- _SHORT EXERCISE A_: Return the passage of the Brotherhood episode list that opens with the words "Brotherhood, an American" and closes with "minutes long each.", copied word for word.

- _EXTRACT PROVIDED_:
= List of Brotherhood episodes =

Brotherhood, an American television drama series created by Blake Masters, premiered on July 9, 2006, on the cable network Showtime in the United States. It ended its first season on September 24, 2006. The show's second season debuted on September 30, 2007, and ended on December 2, 2007.
The show's third and final season premiered on November 2, 2008, and concluded on December 21, 2008. There are eleven episodes in the first season, ten in the second, and eight in the third – twenty-nine episodes aired, in total. The episodes are approximately 50 minutes long each.

Brotherhood is set in Providence, Rhode Island and centers on the Irish-American Caffee brothers, who hail from a fictional working-class neighborhood known as "The Hill". Tommy Caffee (Jason Clarke) is a respected local politician; he is a member of the Rhode Island House of Representatives. Michael Caffee (Jason Isaacs) is a professional criminal who is involved with the Irish Mob of New England.

- _Records from a pointing dataset_:
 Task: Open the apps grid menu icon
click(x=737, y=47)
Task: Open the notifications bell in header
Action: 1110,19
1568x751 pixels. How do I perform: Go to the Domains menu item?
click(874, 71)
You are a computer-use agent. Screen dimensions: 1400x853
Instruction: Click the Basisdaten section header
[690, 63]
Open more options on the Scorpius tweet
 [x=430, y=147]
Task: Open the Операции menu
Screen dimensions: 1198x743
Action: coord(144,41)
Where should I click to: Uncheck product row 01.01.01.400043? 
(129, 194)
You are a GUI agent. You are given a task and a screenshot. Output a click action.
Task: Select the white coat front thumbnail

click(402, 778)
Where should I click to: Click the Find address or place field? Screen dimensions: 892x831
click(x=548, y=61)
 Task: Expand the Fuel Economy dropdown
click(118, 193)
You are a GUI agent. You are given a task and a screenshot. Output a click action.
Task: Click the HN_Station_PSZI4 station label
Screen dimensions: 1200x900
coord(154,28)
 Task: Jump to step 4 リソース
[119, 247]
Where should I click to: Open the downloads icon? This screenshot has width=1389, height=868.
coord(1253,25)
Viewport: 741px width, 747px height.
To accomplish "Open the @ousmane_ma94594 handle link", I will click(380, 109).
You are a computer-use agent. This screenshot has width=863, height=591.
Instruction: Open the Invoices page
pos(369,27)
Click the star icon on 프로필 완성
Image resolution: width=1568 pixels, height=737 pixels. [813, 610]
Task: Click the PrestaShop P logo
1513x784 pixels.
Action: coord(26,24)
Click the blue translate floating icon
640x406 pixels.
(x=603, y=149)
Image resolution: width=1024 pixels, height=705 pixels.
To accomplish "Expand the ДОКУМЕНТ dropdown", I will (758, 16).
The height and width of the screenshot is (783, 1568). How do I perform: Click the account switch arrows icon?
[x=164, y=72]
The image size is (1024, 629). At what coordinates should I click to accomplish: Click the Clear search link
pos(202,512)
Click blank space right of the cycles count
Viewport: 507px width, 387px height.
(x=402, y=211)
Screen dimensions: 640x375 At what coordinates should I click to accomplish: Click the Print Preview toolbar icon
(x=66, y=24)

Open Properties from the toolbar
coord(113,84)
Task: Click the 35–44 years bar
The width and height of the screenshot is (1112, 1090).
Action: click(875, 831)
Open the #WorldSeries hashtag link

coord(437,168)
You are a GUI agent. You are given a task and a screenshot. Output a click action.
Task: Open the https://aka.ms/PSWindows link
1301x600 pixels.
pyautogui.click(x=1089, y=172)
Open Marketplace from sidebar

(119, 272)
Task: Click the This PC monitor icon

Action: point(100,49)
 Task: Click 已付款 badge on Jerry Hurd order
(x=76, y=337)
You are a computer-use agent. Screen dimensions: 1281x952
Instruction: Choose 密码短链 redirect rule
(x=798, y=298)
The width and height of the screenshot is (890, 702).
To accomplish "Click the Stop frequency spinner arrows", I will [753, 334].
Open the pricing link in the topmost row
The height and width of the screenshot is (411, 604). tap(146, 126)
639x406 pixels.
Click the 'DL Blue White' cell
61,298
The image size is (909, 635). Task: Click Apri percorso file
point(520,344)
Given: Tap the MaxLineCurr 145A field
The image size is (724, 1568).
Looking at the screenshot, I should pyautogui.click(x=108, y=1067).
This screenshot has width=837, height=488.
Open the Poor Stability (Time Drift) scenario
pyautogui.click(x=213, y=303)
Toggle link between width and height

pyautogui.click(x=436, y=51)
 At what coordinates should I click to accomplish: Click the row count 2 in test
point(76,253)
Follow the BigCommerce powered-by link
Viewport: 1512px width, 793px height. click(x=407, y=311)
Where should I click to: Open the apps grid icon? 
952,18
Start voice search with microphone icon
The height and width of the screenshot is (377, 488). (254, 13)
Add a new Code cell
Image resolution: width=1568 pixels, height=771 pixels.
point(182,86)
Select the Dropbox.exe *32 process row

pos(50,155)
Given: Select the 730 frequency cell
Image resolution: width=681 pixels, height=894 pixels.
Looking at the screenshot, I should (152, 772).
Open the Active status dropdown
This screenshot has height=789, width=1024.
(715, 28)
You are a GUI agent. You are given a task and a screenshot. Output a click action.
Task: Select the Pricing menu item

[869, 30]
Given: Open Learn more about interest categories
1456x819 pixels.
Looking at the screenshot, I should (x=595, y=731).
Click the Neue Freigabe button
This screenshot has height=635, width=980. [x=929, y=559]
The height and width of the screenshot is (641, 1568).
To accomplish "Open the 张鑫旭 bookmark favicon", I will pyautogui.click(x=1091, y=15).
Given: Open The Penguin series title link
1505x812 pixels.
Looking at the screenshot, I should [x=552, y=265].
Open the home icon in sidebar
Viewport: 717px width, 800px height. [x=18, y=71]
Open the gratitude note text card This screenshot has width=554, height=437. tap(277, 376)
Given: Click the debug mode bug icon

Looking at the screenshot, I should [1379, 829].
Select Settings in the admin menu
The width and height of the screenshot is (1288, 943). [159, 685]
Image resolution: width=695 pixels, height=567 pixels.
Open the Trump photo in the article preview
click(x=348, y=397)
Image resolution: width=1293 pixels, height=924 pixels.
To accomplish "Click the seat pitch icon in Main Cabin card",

- _SHORT EXERCISE B_: Rewrite the records from the line containing "Where should I click to: Click" through the line containing "will click(380, 109).", both lines included, keeping every request and raising each coordinate in the answers by 40. Give only those lines.

- _TASK RESPONSE A_:
Brotherhood, an American television drama series created by Blake Masters, premiered on July 9, 2006, on the cable network Showtime in the United States. It ended its first season on September 24, 2006. The show's second season debuted on September 30, 2007, and ended on December 2, 2007.
The show's third and final season premiered on November 2, 2008, and concluded on December 21, 2008. There are eleven episodes in the first season, ten in the second, and eight in the third – twenty-nine episodes aired, in total. The episodes are approximately 50 minutes long each.

- _TASK RESPONSE B_:
Where should I click to: Click the Find address or place field? Screen dimensions: 892x831
click(x=588, y=101)
 Task: Expand the Fuel Economy dropdown
click(158, 233)
You are a GUI agent. You are given a task and a screenshot. Output a click action.
Task: Click the HN_Station_PSZI4 station label
Screen dimensions: 1200x900
coord(194,68)
 Task: Jump to step 4 リソース
[159, 287]
Where should I click to: Open the downloads icon? This screenshot has width=1389, height=868.
coord(1293,65)
Viewport: 741px width, 747px height.
To accomplish "Open the @ousmane_ma94594 handle link", I will click(420, 149).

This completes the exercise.